## YOUR ASSIGNMENT
Repeat, word for word, all the data that follows, and exclude the pictures.

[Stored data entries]
+-------+

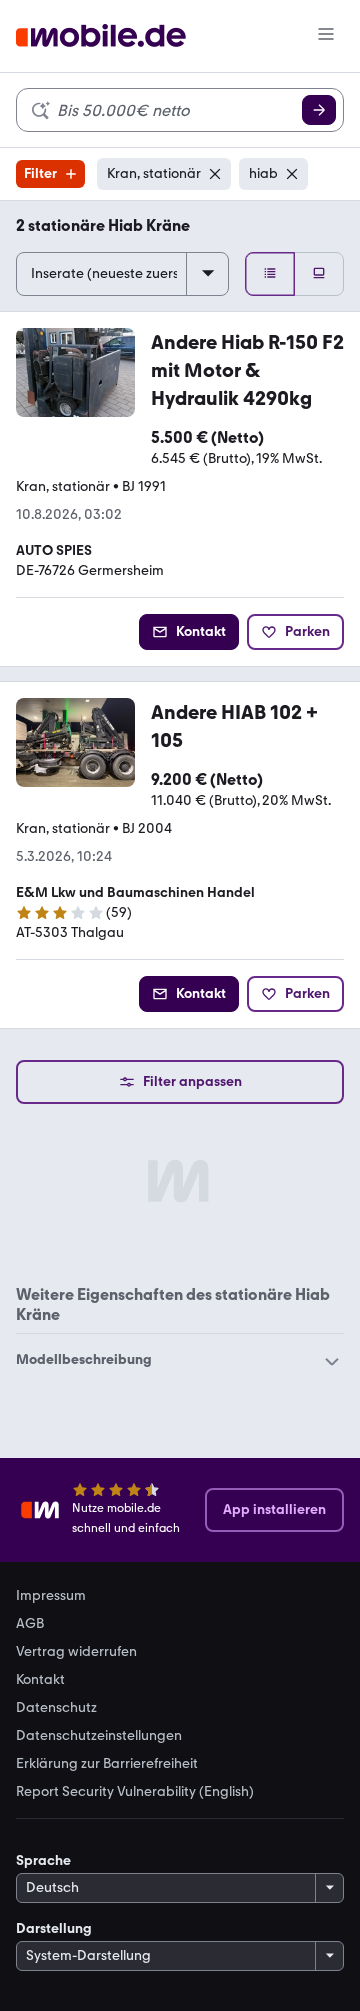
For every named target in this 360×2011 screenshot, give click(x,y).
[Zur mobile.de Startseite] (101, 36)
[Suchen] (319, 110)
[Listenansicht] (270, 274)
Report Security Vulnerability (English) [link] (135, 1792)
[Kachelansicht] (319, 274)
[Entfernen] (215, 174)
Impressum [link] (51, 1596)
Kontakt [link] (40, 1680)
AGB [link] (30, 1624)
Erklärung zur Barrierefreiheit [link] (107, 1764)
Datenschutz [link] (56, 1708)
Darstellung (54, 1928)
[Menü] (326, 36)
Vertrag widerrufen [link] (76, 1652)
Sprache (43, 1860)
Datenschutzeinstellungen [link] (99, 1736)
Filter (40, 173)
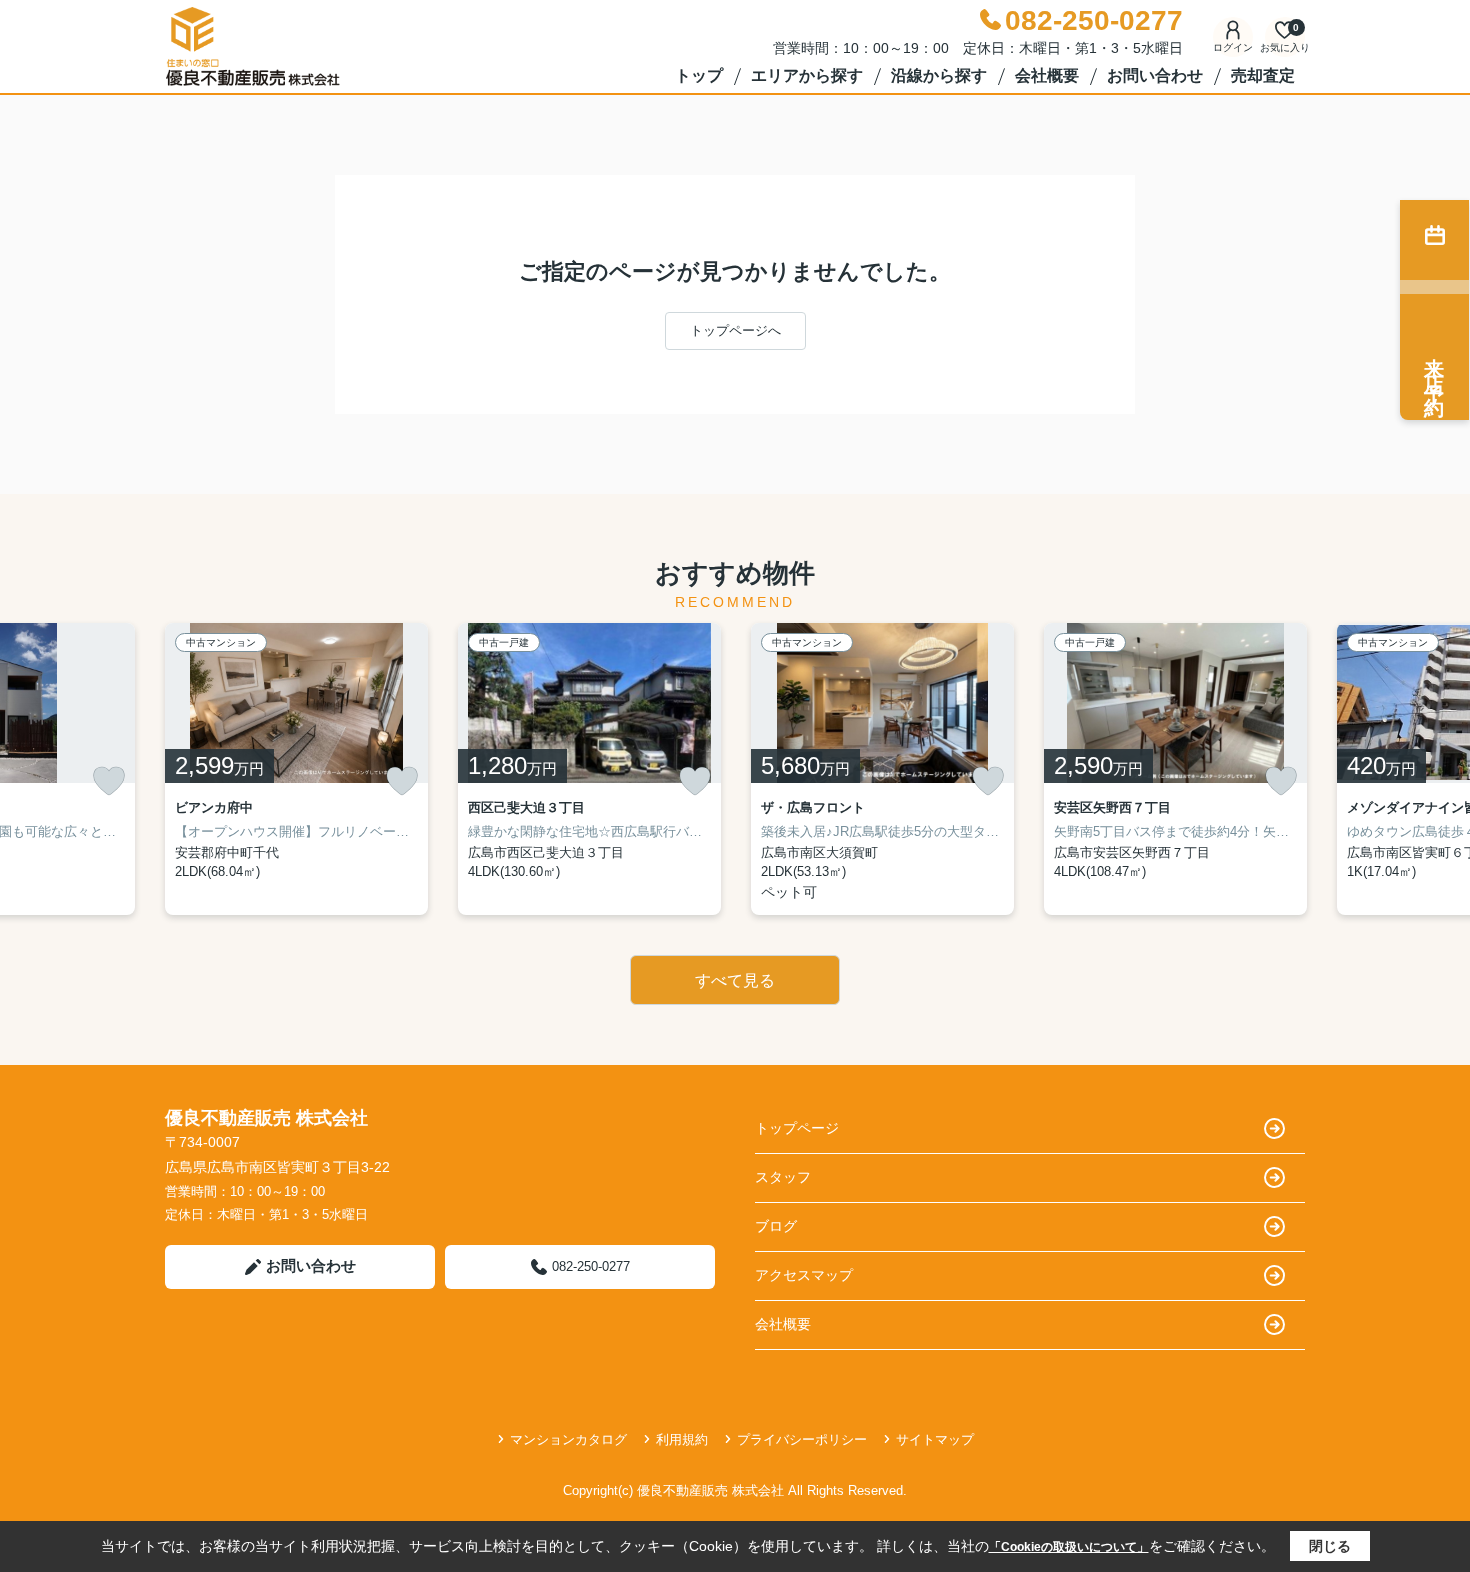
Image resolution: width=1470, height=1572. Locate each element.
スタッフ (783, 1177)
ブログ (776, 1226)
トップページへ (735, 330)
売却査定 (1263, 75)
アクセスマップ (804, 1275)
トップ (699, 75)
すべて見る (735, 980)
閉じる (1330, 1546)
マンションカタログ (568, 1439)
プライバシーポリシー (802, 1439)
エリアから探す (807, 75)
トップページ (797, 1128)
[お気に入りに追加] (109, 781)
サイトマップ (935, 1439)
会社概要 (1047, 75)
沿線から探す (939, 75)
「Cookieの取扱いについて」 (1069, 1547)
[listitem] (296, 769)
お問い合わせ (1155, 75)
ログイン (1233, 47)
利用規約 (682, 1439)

+-------+

## RESPONSE TO THIS EXERCISE
For every named target in this 360×2011 screenshot, give click(x,y).
[Zur mobile.de Startseite] (101, 36)
[Suchen] (319, 110)
[Listenansicht] (270, 274)
Report Security Vulnerability (English) [link] (135, 1792)
[Kachelansicht] (319, 274)
[Entfernen] (215, 174)
Impressum [link] (51, 1596)
Kontakt [link] (40, 1680)
AGB [link] (30, 1624)
Erklärung zur Barrierefreiheit [link] (107, 1764)
Datenschutz [link] (56, 1708)
Darstellung (54, 1928)
[Menü] (326, 36)
Vertrag widerrufen [link] (76, 1652)
Sprache (43, 1860)
Datenschutzeinstellungen [link] (99, 1736)
Filter (40, 173)
Image resolution: width=1470, height=1572. Locate each element.
スタッフ (783, 1177)
ブログ (776, 1226)
トップページへ (735, 330)
売却査定 (1263, 75)
アクセスマップ (804, 1275)
トップ (699, 75)
すべて見る (735, 980)
閉じる (1330, 1546)
マンションカタログ (568, 1439)
プライバシーポリシー (802, 1439)
エリアから探す (807, 75)
トップページ (797, 1128)
[お気に入りに追加] (109, 781)
サイトマップ (935, 1439)
会社概要 (1047, 75)
沿線から探す (939, 75)
「Cookieの取扱いについて」 (1069, 1547)
[listitem] (296, 769)
お問い合わせ (1155, 75)
ログイン (1233, 47)
利用規約 (682, 1439)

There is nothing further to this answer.